Но вот явились из колхоза. Говорят: «Вы кулаки. Надо с бедными делиться. Вступайте в колхоз». Ну, ладно. Вступили. Скотину всю забрали. Федосью – в свинарки. Федора – на какие только работы ни ставили, все делал. Руки-то у него были золотые. За что ни возьмется – все получается.

Дом раскатали, когда хутор грабили. Назывался он Гарь-Хлиповка. Так Федор дом-то восстановил, уже в деревне Свиты. Да так, что он опять стал выделяться среди других – ладный да справный. Жить стали хуже, недоедать. Федор принялся вечерами и ночами сапоги тачать хромовые – на заказ. А у кого свадьба – шил рубахи, косоворотки. И обязательно вышьет еще – когда времени хоть немного оставалось. У кого денег нет – так отдаст, потом, мол, рассчитаемся.

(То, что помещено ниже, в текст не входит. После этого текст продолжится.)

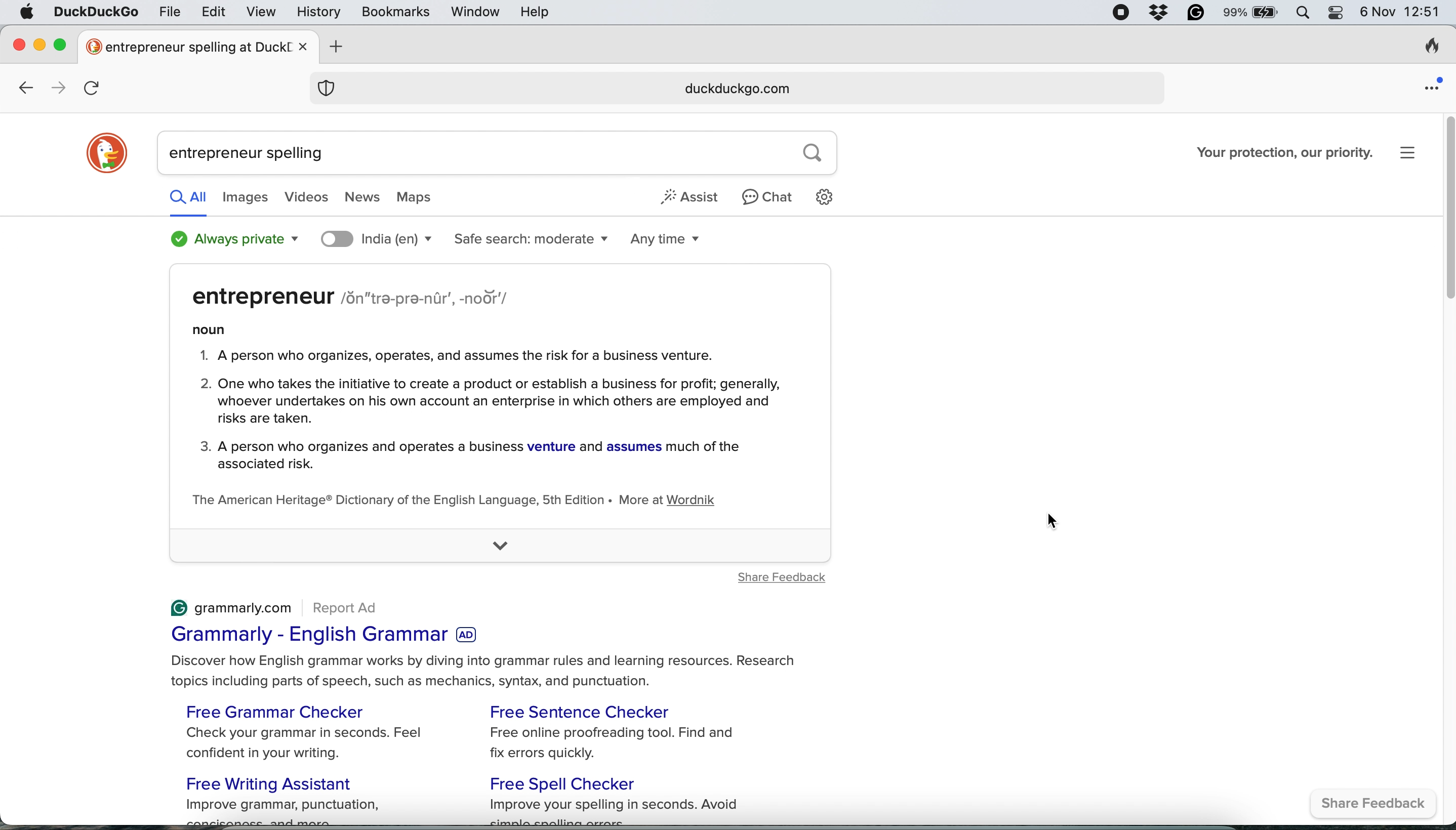 This screenshot has height=830, width=1456. Describe the element at coordinates (101, 150) in the screenshot. I see `duckduckgo logo` at that location.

А кто и принесет что-то из еды – и тому Федор благодарен.

Потому и любили его в Свитах. И видать, Господь его любил – не сослали в дальние сибирские края, как других. Детей-то у них с Федосьей родилось шестеро, всех надо было поднимать, всех напоить-накормить, обуть-одеть.

И вот он-то, Федор, и объяснил детям все, что знал про чудотворную Смоленскую. Рассказал, что звать ее «Одигитрией», что значит «Путеводительница». А «Путеводительница» потому, что вела она греческую царевну Анну, которая вышла замуж за нашего князя Всеволода, сына Ярослава Мудрого, от самого Царьграда. И будто бы икона эта написана самим апостолом и евангелистом Лукой. И с тех пор она и стала нашей Заступницей и Спасительницей. Помогала, когда татары Батыя шли к Смоленску, чтобы его разграбить. А потом защищала и от польских ляхов, и от литовских супостатов. Но самое-то важное, что ее, Смоленскую, выносили на поле Бородинское, когда бились с Наполеоном. И первым, кто приложился к ней перед сражением, был Михаил Кутузов – победитель Наполеона.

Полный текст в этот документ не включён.